* WHAT YOU HAVE TO DO:
All the data must be output exactly as given.

* Dataset records:
/---
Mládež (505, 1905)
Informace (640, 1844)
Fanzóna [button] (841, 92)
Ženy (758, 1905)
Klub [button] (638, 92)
\---
* ANSWER AREA:
Mládež (505, 1905)
Informace (640, 1844)
Fanzóna [button] (841, 92)
Ženy (758, 1905)
Klub [button] (638, 92)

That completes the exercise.